Data Mining (IMS)
This is the website for the lecture “Data Mining & Machine Learning” in the Master’s program International Marketing & Sales (IMS) by Prof. Dr. Michael Bücker.
“Without data, you’re just another person with an opinion.”
— W. Edwards Deming
Course Overview
This course provides a practical introduction to data-driven problem solving and machine learning using the CRISP-DM process as the organizing backbone.
- Foundations: Python & Jupyter, data handling, exploratory analysis
- CRISP-DM in action: Business & Data Understanding, Preparation, Modeling, Evaluation, Deployment
- ML Toolkit: supervised/unsupervised learning, model selection, validation, metrics
- Good Practice: reproducibility, documentation, experiment tracking, deployment basics
The course combines theory, live coding, and hands-on exercises.

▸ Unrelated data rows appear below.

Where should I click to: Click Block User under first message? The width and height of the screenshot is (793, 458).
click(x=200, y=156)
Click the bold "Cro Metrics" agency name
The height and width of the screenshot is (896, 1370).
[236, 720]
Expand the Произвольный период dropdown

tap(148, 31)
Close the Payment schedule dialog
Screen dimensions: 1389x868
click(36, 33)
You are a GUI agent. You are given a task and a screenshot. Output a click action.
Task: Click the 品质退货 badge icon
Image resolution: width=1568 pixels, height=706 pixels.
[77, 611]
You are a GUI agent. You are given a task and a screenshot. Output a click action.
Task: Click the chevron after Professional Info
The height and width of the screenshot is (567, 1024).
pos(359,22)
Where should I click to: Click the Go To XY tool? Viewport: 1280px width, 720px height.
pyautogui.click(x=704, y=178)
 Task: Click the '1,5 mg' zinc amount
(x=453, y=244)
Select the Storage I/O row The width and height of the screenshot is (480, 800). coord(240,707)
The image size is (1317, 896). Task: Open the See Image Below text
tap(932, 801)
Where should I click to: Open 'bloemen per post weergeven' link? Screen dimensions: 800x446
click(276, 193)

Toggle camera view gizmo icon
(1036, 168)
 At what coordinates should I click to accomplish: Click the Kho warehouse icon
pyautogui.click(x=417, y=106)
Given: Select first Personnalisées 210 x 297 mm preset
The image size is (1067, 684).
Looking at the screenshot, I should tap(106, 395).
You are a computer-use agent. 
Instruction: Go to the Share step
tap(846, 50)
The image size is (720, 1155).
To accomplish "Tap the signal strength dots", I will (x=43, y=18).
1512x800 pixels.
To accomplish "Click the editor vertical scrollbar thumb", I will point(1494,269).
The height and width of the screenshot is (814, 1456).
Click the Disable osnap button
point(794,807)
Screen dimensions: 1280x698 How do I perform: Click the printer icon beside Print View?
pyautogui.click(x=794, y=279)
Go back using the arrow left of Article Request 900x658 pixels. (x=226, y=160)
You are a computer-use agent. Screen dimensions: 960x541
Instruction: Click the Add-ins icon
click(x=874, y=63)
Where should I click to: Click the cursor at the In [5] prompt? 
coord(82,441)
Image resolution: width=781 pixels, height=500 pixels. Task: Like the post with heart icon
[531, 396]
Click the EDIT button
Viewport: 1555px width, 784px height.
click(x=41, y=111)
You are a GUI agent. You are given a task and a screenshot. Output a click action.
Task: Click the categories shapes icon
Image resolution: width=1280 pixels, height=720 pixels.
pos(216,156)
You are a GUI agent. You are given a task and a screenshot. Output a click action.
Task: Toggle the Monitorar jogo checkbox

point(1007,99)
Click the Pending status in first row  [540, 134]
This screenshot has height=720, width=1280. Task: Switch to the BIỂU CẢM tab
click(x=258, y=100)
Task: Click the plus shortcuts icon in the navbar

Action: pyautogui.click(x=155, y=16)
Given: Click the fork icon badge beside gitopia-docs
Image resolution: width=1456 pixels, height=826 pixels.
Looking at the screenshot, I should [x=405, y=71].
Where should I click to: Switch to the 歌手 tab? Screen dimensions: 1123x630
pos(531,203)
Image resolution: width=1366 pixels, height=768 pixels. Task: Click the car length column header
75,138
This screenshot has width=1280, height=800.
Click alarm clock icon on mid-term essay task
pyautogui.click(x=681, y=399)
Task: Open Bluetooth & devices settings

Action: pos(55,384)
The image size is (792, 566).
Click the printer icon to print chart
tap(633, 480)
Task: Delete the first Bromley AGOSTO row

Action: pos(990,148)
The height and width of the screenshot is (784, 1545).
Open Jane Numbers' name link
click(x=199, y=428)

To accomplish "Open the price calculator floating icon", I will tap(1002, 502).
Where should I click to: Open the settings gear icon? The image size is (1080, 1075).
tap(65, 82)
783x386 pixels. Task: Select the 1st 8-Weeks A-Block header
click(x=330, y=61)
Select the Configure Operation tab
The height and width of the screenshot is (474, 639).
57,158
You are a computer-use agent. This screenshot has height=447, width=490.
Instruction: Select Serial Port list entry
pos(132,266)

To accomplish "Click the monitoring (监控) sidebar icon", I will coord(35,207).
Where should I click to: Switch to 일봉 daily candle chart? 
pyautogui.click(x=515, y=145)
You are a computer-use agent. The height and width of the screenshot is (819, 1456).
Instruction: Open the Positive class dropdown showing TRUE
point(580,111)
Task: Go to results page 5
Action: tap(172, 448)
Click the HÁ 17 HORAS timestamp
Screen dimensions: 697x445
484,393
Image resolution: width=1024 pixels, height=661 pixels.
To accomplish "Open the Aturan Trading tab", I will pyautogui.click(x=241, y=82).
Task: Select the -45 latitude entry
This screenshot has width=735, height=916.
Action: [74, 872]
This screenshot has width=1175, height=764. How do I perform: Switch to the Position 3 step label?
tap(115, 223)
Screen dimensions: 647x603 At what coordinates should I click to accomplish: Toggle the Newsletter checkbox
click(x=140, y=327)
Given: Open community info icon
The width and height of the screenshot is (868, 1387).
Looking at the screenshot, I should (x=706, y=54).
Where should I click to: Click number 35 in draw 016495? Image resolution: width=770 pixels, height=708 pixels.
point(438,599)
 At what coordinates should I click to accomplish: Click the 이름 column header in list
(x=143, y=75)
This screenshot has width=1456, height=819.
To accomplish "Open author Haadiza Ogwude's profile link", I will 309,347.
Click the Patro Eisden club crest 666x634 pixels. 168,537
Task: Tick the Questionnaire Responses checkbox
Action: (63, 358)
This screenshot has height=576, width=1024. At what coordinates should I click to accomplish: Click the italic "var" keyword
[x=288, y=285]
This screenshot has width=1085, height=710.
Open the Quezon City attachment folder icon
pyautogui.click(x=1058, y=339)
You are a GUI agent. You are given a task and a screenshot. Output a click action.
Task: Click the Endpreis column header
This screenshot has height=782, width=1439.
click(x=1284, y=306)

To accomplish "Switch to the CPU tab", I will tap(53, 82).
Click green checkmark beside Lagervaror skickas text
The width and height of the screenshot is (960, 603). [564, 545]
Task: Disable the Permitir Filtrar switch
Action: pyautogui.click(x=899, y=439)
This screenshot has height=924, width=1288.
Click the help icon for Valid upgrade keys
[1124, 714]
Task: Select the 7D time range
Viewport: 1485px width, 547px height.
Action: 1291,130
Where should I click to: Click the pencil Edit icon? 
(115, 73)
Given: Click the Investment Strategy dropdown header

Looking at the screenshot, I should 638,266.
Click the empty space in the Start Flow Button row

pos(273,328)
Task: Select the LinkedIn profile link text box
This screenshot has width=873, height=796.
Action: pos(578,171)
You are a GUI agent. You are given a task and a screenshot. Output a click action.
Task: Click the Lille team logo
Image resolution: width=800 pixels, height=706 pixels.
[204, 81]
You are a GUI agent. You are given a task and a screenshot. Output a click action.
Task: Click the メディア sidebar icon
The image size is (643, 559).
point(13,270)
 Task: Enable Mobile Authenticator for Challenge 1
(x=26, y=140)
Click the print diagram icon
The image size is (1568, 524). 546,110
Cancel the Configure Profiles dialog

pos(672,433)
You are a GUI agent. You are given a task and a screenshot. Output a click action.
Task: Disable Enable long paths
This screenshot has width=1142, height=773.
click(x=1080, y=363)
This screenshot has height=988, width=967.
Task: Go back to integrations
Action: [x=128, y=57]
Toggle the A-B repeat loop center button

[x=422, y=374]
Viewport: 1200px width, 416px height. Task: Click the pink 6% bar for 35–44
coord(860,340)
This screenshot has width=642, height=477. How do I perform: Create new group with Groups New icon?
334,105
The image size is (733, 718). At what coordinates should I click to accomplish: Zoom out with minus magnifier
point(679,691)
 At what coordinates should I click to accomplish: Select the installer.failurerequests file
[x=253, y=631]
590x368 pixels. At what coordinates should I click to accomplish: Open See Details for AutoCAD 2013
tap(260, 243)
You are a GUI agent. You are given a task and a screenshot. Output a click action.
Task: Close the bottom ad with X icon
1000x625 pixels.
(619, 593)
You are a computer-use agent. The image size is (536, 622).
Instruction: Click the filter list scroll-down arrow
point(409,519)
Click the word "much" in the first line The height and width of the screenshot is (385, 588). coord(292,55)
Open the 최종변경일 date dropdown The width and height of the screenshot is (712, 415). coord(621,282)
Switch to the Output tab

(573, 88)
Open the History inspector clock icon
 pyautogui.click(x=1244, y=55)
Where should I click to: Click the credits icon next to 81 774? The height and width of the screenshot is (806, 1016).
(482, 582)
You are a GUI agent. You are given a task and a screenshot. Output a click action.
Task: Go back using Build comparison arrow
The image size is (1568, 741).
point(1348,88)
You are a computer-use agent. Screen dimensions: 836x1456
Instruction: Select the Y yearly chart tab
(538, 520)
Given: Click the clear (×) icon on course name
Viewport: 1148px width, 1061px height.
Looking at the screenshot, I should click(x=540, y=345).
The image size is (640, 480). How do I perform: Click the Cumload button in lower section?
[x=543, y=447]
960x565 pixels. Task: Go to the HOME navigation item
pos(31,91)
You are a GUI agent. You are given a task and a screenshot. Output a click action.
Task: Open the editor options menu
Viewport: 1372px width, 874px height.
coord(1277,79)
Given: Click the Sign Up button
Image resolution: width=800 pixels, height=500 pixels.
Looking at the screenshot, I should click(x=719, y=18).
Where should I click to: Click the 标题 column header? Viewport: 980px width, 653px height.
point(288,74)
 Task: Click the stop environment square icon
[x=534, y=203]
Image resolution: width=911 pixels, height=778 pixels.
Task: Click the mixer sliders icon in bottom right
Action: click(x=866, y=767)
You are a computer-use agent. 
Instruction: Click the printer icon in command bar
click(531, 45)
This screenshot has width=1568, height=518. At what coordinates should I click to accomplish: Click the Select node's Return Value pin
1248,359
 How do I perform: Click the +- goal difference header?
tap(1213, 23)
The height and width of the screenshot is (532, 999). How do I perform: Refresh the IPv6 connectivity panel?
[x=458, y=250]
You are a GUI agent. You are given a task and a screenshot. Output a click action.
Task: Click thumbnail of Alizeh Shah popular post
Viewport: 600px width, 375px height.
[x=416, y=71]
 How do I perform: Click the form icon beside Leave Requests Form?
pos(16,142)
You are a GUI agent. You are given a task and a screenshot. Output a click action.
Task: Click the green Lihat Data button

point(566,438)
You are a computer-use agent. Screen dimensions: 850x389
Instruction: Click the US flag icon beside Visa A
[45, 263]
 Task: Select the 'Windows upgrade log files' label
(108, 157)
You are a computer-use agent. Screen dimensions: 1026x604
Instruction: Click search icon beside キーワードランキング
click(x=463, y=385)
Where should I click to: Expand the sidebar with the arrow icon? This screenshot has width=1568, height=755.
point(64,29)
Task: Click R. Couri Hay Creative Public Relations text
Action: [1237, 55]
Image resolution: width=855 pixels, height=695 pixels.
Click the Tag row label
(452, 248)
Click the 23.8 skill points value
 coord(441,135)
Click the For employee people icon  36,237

You will frame business problems, build & evaluate ML models, and communicate results clearly.
Why This Matters
Organizations rely on evidence-based decisions and automation:
- Identify patterns/drivers in complex data
- Predict outcomes for operations & strategy
- Translate analysis into robust, repeatable workflows
You will learn to structure projects end-to-end, from scoping and data work to credible evaluation and delivery.
What Are Data Mining & Machine Learning?
- Data Mining: discovering useful patterns/relationships in data using statistical and AI methods to support decisions.
- Machine Learning: software that learns from data to make predictions/decisions (e.g., neural nets, tree-based models, linear models).
Both perspectives meet in this course: rigorous analysis plus predictive modeling.
The Interdisciplinarity of ML/DM
Successful projects blend:
- Math/Stats: probability, optimization, inference
- Computer Science: programming, algorithms, data systems
- Business/Domain: KPIs, constraints, success criteria
We’ll practice switching between these lenses throughout the project lifecycle.
The CRISP-DM Framework
CRISP-DM structures analytics projects into six iterative phases:
- Business Understanding – define objectives, success criteria
- Data Understanding – acquire, explore, assess quality
- Data Preparation – cleaning, feature engineering, splits
- Modeling – select algorithms & tune hyperparameters
- Evaluation – validate against business & statistical goals
- Deployment – deliver insights or operationalize the model
Focus this semester: We emphasize prediction problems (classification/regression) and credible evaluation.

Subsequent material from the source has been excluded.